Markets were volatile over the course of the month, as they sought to price the evolving odds of the two US presidential candidates.. Within the macro data, US inflation came in slightly higher than expected – at 2.4% on a year-on-year basis. Core inflation remains elevated at 3.3%, leading to some Fed speakers to strike a more conservative tone on the pace of future rate cuts. In the UK however, inflation data was better than expected, leading to a sell-off in sterling, which benefitted overseas, unhedged exposures in equities. The Chancellor Rachel Reeves also announced her budget plans at the end of the month, which can be characterised as a ‘higher tax, higher spend’ budget, which led some to worry about the UK’s room to expand its fiscal deficit.
Equities returns were boosted by weakness in Sterling, with US equities continuing their outperformance, up 3.3% in sterling terms. Our holding in S&P 500 ETFs was therefore a strong contributor to returns. Developed market equity returns outside of the US were negative over the month whilst Emerging markets were flat in October. Our exposure to Emerging Markets, via the Pacific North of South Funds as well as an ETF invested in Chinese technology stocks added value.

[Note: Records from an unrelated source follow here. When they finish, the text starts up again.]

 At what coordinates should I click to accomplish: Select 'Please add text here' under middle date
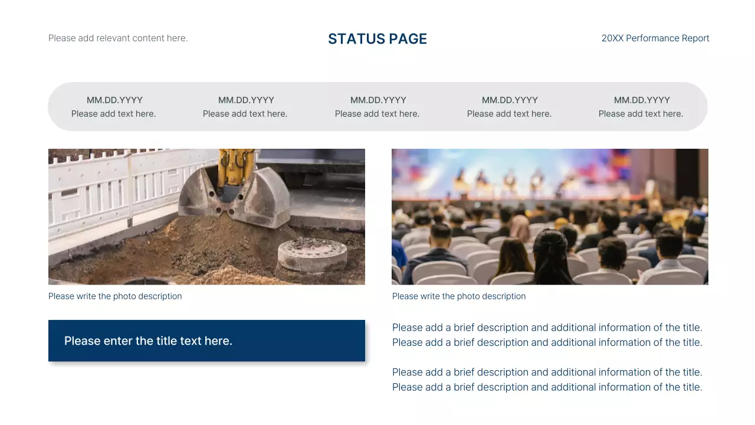[377, 114]
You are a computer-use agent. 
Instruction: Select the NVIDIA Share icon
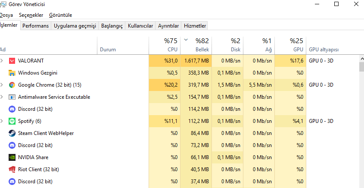(12, 157)
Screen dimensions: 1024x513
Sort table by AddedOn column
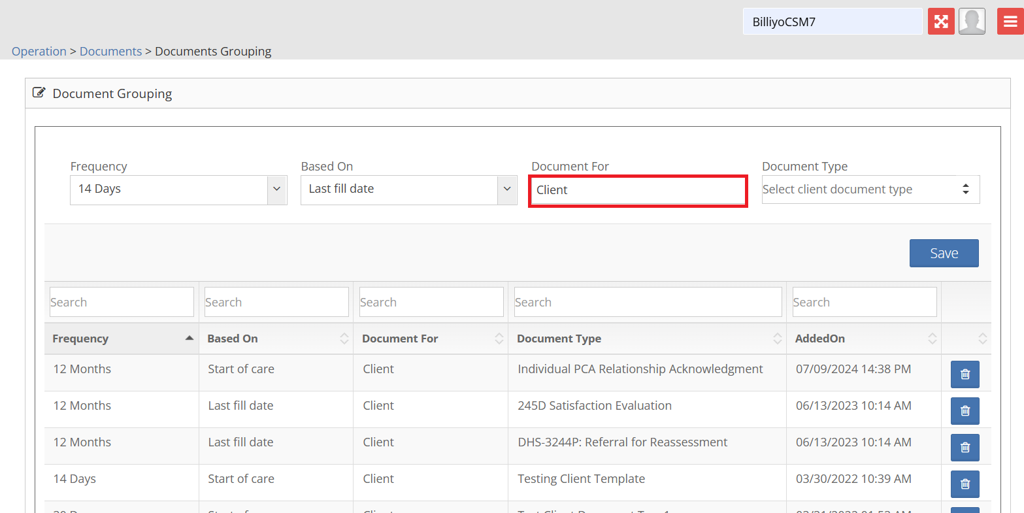(x=863, y=339)
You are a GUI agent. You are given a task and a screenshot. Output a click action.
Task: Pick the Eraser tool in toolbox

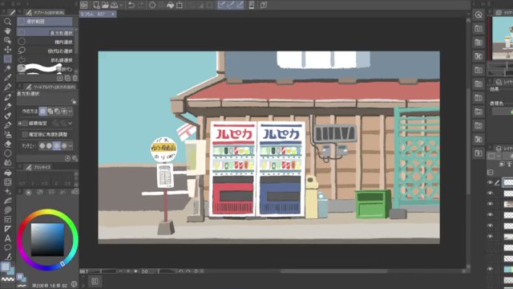pyautogui.click(x=7, y=144)
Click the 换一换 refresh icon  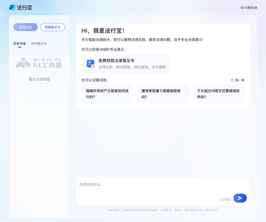pyautogui.click(x=232, y=80)
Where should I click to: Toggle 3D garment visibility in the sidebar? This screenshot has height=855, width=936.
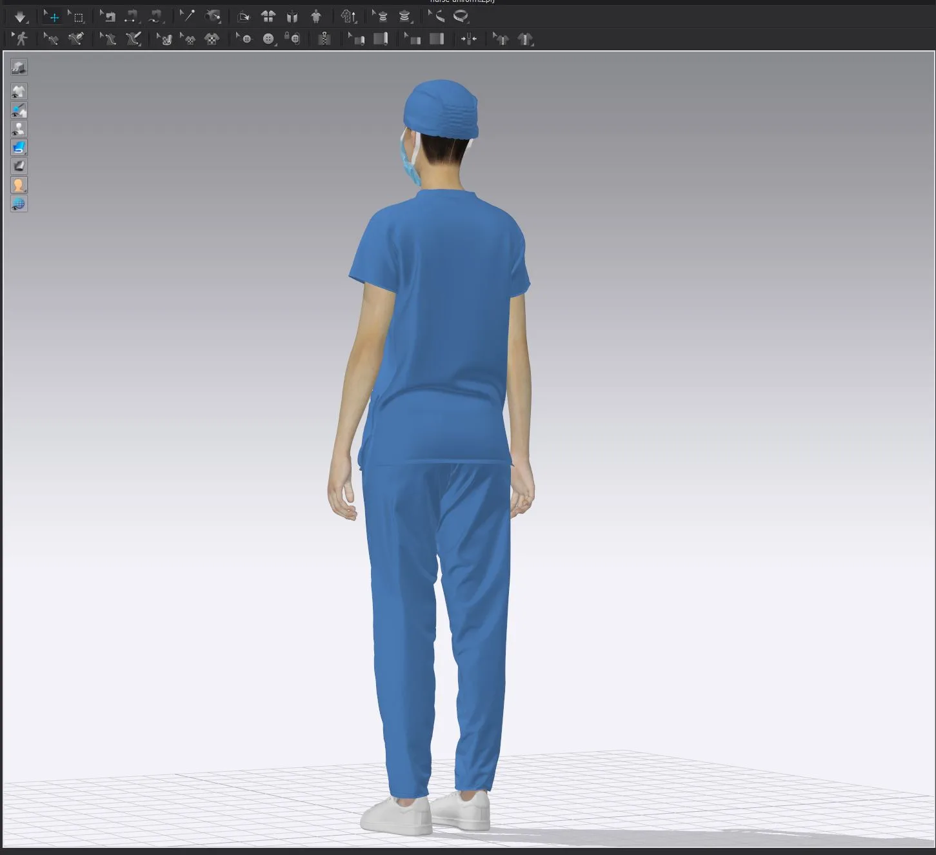point(19,91)
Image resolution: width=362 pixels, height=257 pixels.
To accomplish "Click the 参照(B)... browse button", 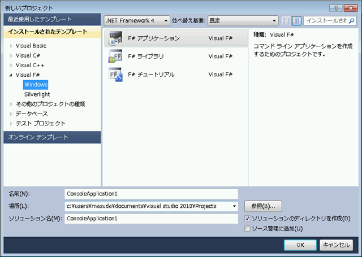I will tap(263, 206).
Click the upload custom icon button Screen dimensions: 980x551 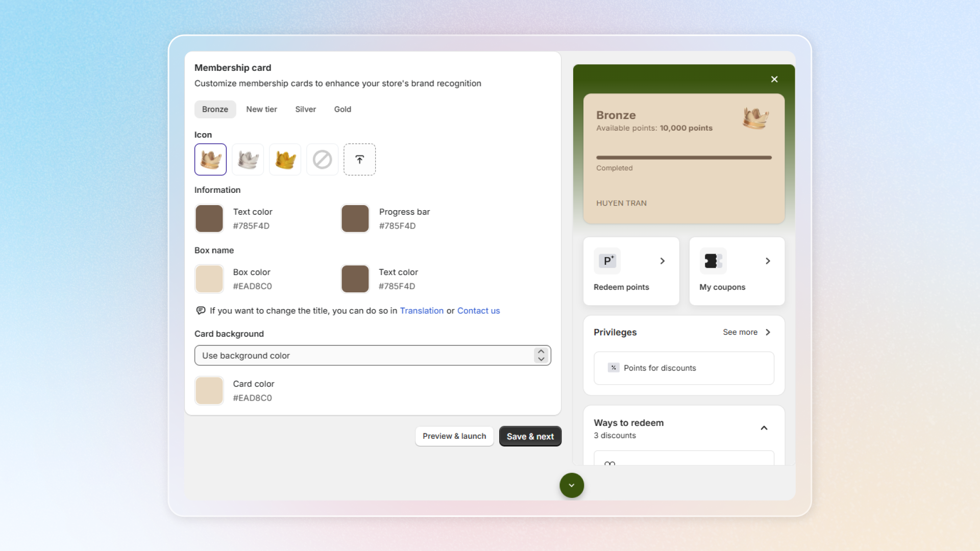point(359,160)
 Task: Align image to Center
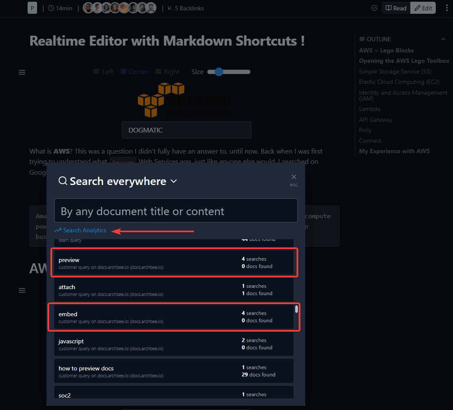[134, 72]
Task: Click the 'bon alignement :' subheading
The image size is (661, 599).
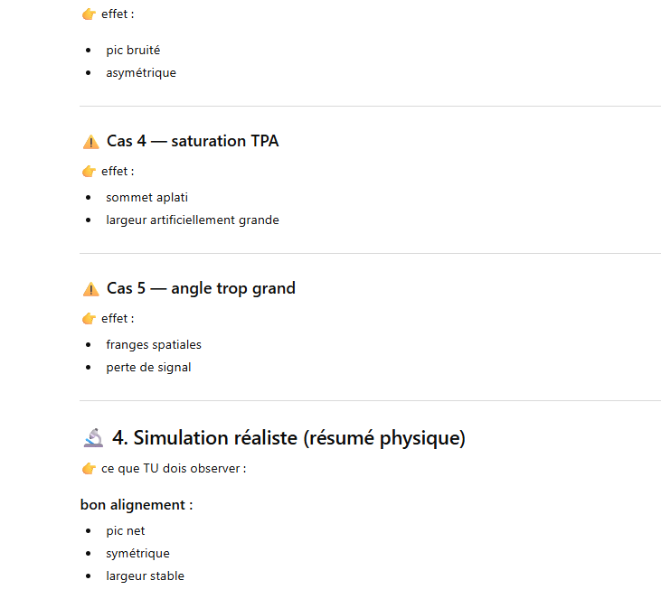Action: pos(137,504)
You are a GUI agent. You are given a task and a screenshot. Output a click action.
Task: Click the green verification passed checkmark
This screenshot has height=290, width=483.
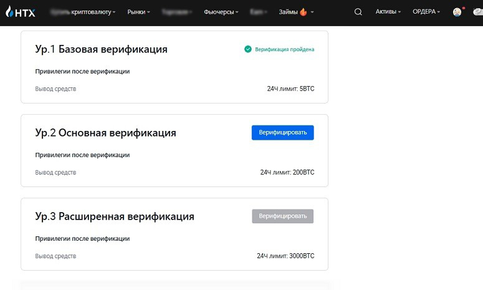[248, 49]
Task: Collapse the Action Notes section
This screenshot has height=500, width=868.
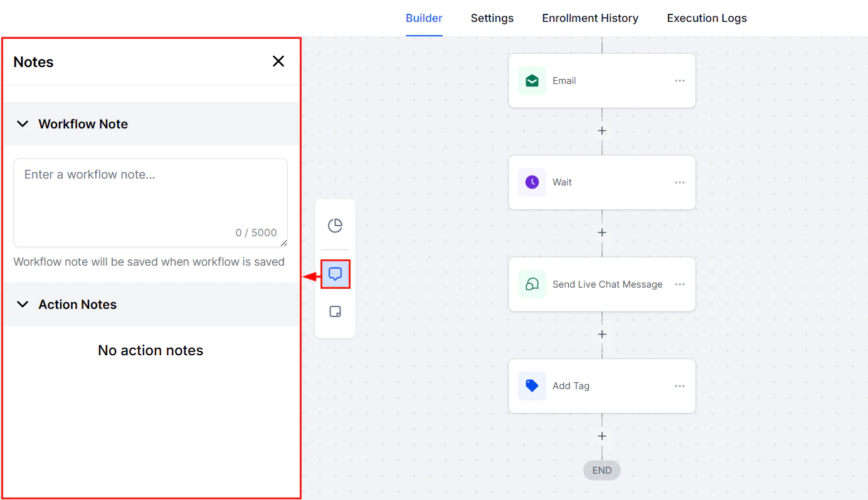Action: tap(23, 305)
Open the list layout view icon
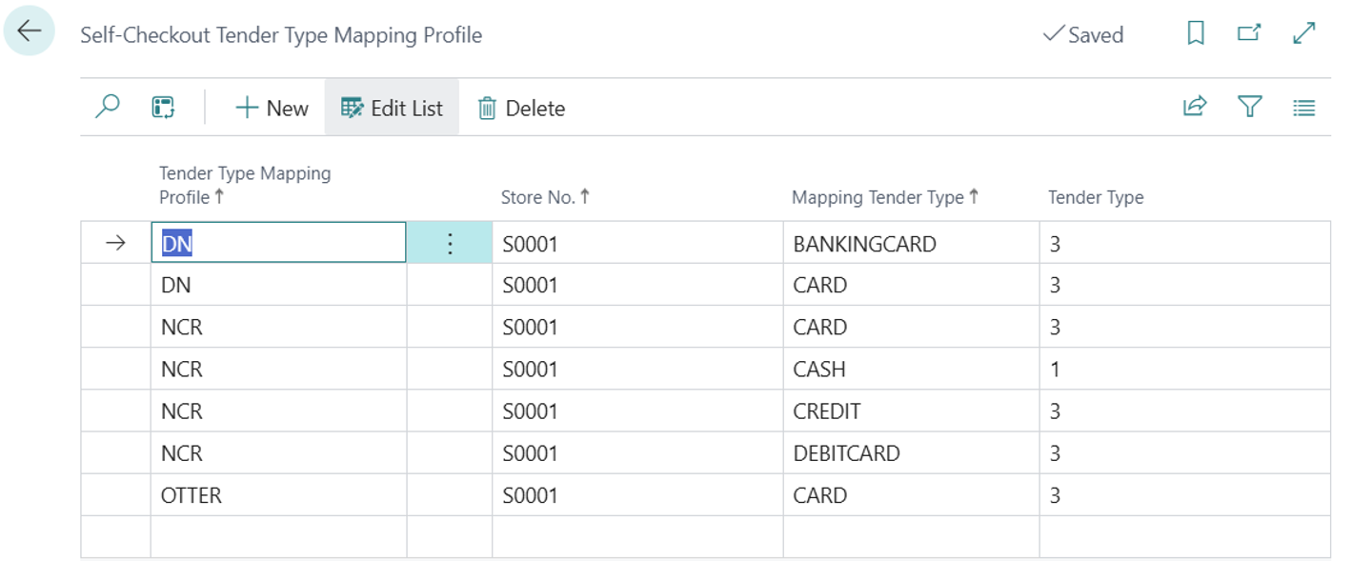This screenshot has width=1352, height=561. (x=1303, y=108)
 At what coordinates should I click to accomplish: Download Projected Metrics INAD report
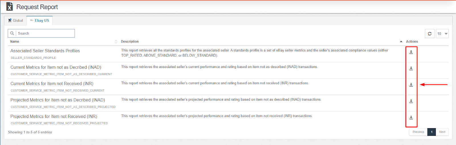coord(411,101)
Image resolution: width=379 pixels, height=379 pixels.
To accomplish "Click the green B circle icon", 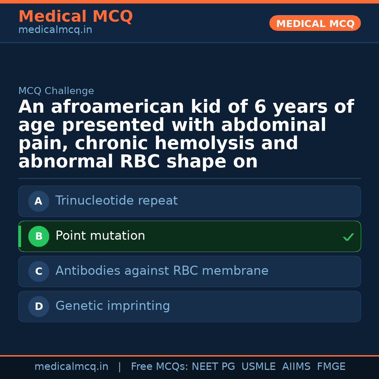I will pyautogui.click(x=39, y=236).
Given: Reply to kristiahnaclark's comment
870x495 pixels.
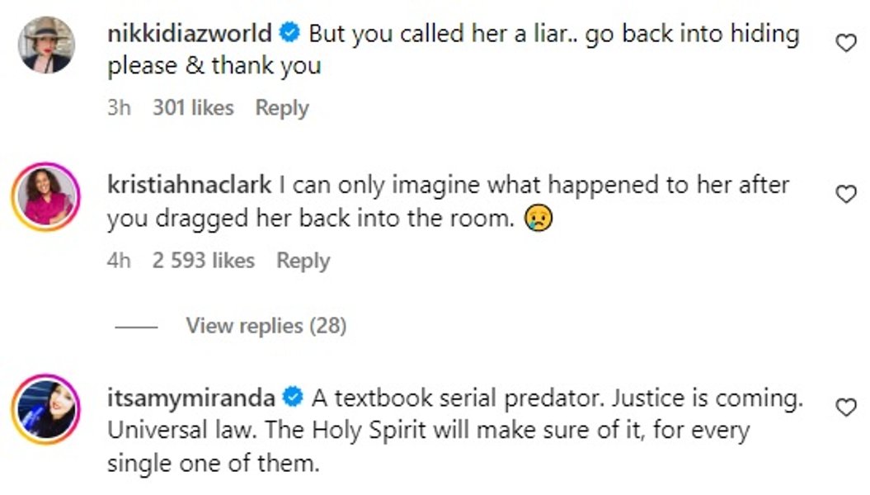Looking at the screenshot, I should tap(303, 260).
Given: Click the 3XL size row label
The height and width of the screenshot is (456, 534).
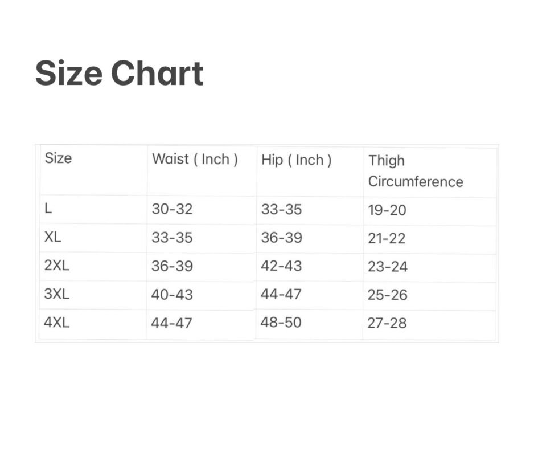Looking at the screenshot, I should (56, 294).
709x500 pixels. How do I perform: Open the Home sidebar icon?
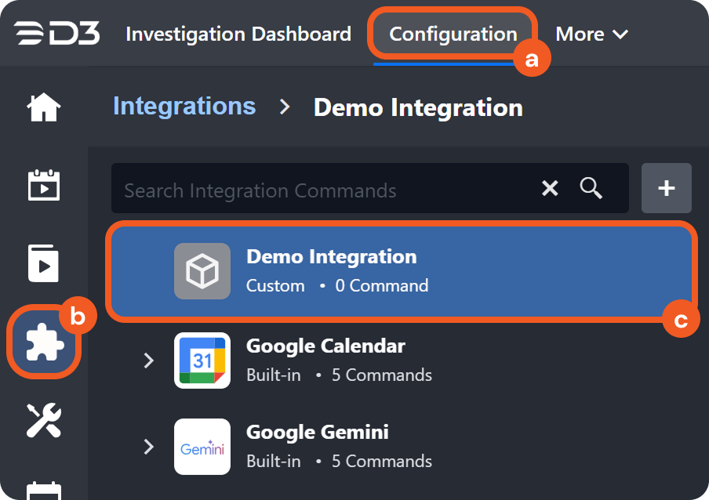coord(44,107)
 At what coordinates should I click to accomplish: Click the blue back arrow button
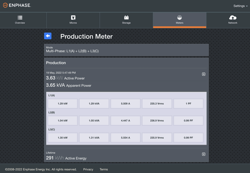tap(48, 36)
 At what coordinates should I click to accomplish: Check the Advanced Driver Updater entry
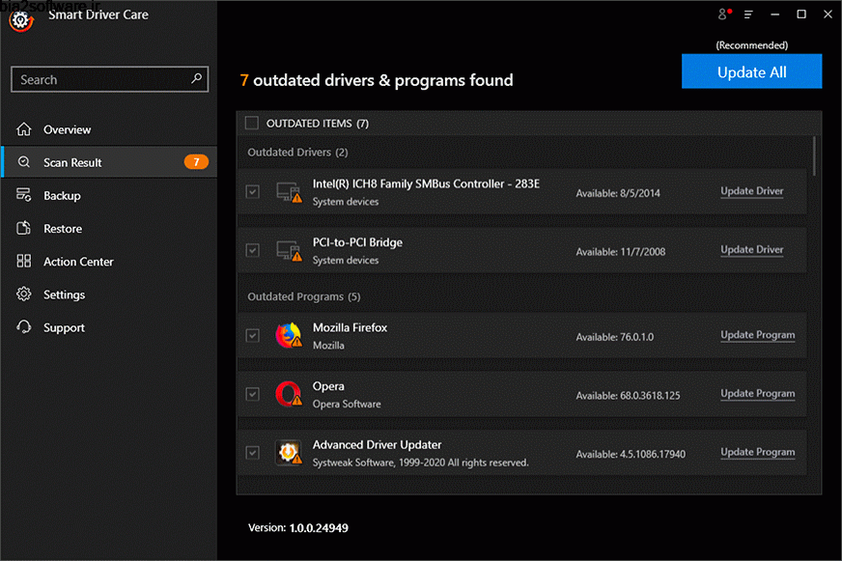252,452
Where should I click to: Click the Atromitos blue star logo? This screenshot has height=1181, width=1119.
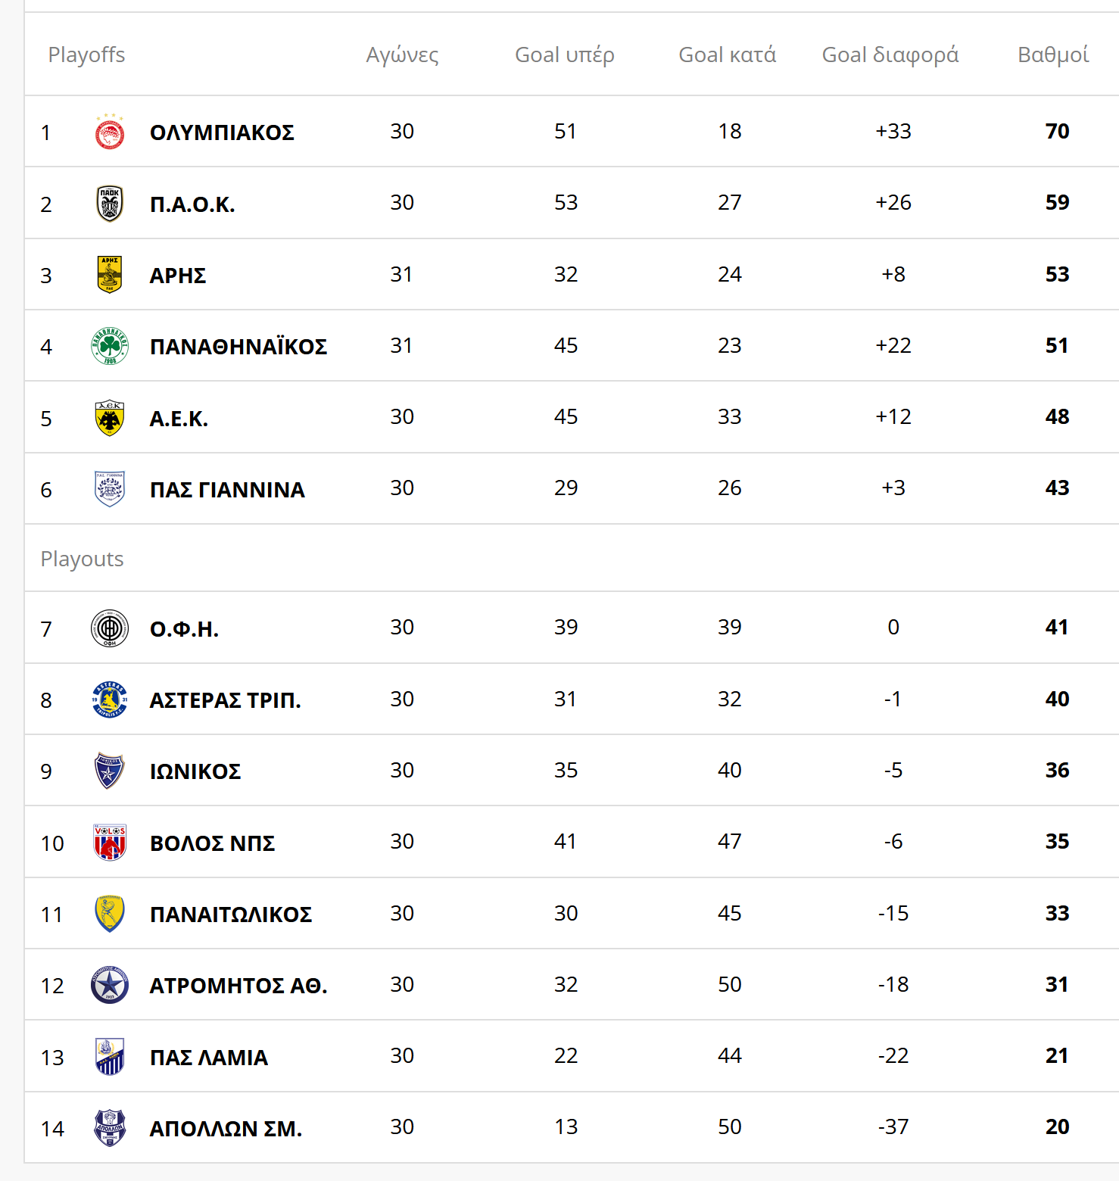coord(110,985)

Fixed income markets fell over the course of the month as markets started to price the pro-growth, pro-inflation policies of a Trump victory. Holdings in UK and US inflation linked bonds outperformed their conventional counterparts.
Alternatives lagged over the month, as the small allocation to UK-listed real estate struggled in October due to higher bond yields and the expectations of fewer and slower interest rate cuts from the Bank of England.